Y mes tras mes, tu llegada se fue haciendo más obvia, más evidente, ensanchándose cada vez más hasta que resultó imposible dejar de pensarte y sentir que ya pronto estarías con nosotros, revistiendo nuestros días de lo impredecible, del sublime misterio que hace de esta vida una aventura a ser intensamente vivida. Y un día que aparentaba ser como cualquier otro, decidiste por fin tocar nuestras puertas.
El día de tu llegada
El temblor que inaugura la existencia ha comenzado su procesión.
Cuarenta semanas de espera han catapultado el misterio de la vida y ya casi lo hacen algo palpable. Ya pronto las nauseas, los vómitos, los antojos, y el resto de los síntomas causados por la fusión de dos almas serán relegados por un pequeño ser humano que transformará por completo la vida de los responsables de haber incitado su llegada al mundo.
De repente, los ojos de la madre se pierden en los del padre, y sin decir absolutamente nada una corriente de emoción se instala en el espacio que separa sus miradas.
La madre, como reiterando lo ya conocido, pronuncia con mesura lo que el padre sospecha: » ¡Aarón ya viene en camino!».
Un oleaje de dolor comienza a instalarse como una espada divina responsable de hacer espuma el mar que divide lo abstracto de lo real, lo innacido de aquello que respira, la invisibilidad del feto de la cruda vida del recién nacido.
Las palpitaciones se aceleran y padre y madre parten hacia la clínica a recibir a su primerizo.
Una austera sala de preparto los espera, adornada solamente con una camilla y un monitor.
Gradualmente, una danza enturbiada de suplicios, esperanza y aflicción comienza a consumir a la madre mientras siente como si la misma tierra se abriera en su entrepierna, y su cuerpo regurgitara en un espasmo interminable.
El padre trata en vano de consolar a su amada, tomándola en un abrazo tierno mientras sus manos acarician su espalda acongojada.
Los minutos parecen congelarse y las horas se hacen interminables. Pareciese como si cada momento reflejara la infinita ligereza de la eternidad.
Con cada suspiro la marea de dolor sigue acrecentándose y la madre comienza a cruzar el calvario que separa los vivos de los que no han nacido.
Luego de catorce horas de labor de parto, la doctora toma una decisión: “El bebe no está bajando. Tendremos que proceder con una cesárea.”
A las tres de la mañana, la más insondable hora de la noche, se inicia la intervención.
La madre, temblando por el frio inducido por la anestesia, aprieta firmemente las manos del padre.

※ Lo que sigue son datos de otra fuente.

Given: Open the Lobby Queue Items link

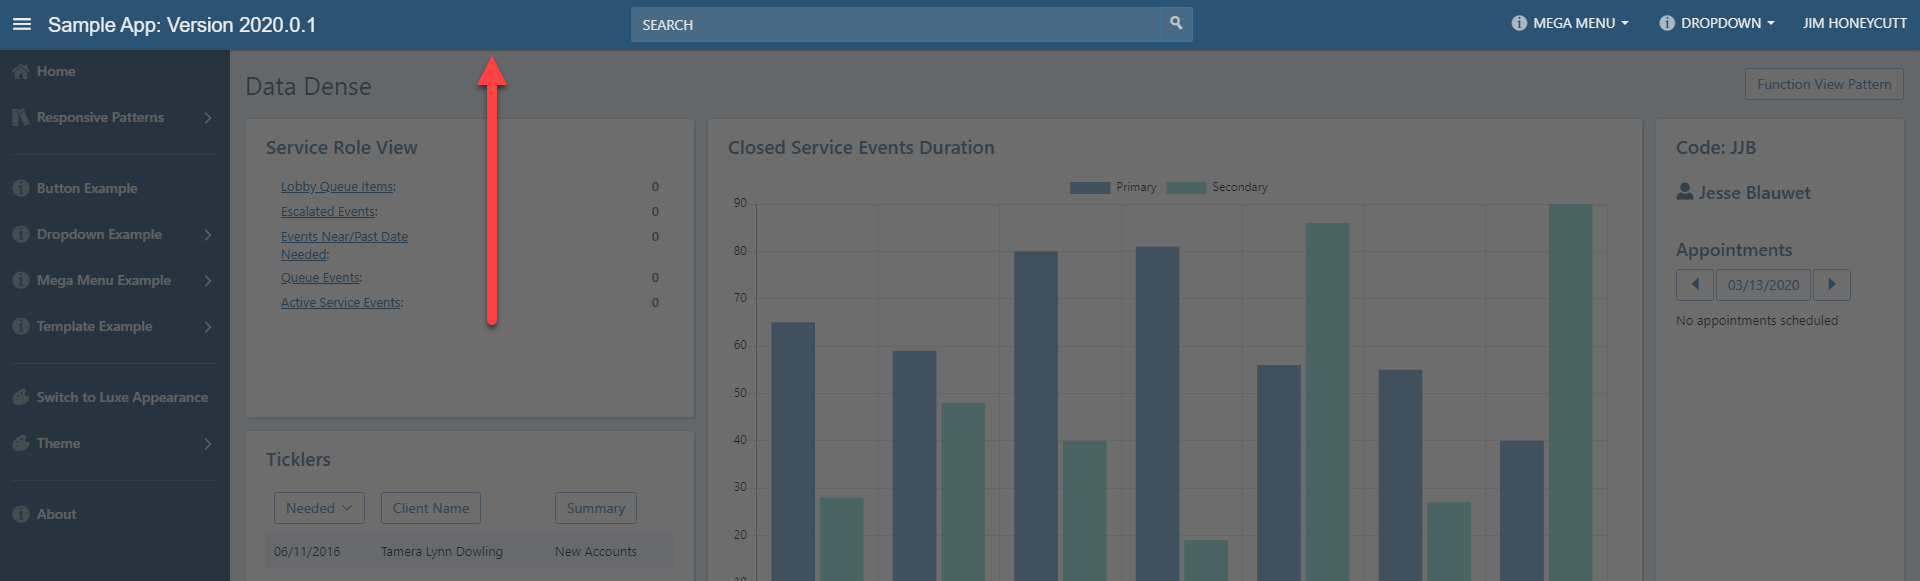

Sus corazones están estáticos con la idea de que en solo momentos el rostro de su recién nacido dejará de ser un misterio.
De repente, un llanto poderoso ilumina el quirófano mientras un diminuto ser humana grita y patalea por entre los residuos del ambiente que lo contuvo por casi diez meses.
Las manos de los doctores lo alzan hacia el cielo mientras el milagro de la vida vuelve a irradiar su magia por entre los corazones de aquellos presentes.
El padre y la madre, extasiados por la incumbrable experiencia, lloran de alegría mientras le es entregado su pequeño tesoro.
Ya nada volverá a ser igual.
Ha nacido un niño y con él ha nacido un padre y una madre.
El capullo ya se ha abierto, y otro caminante ha llegado a la vida, listo para conquistar su propio destino por entre la aspereza de los días y la embriagante sensación de estar vivo.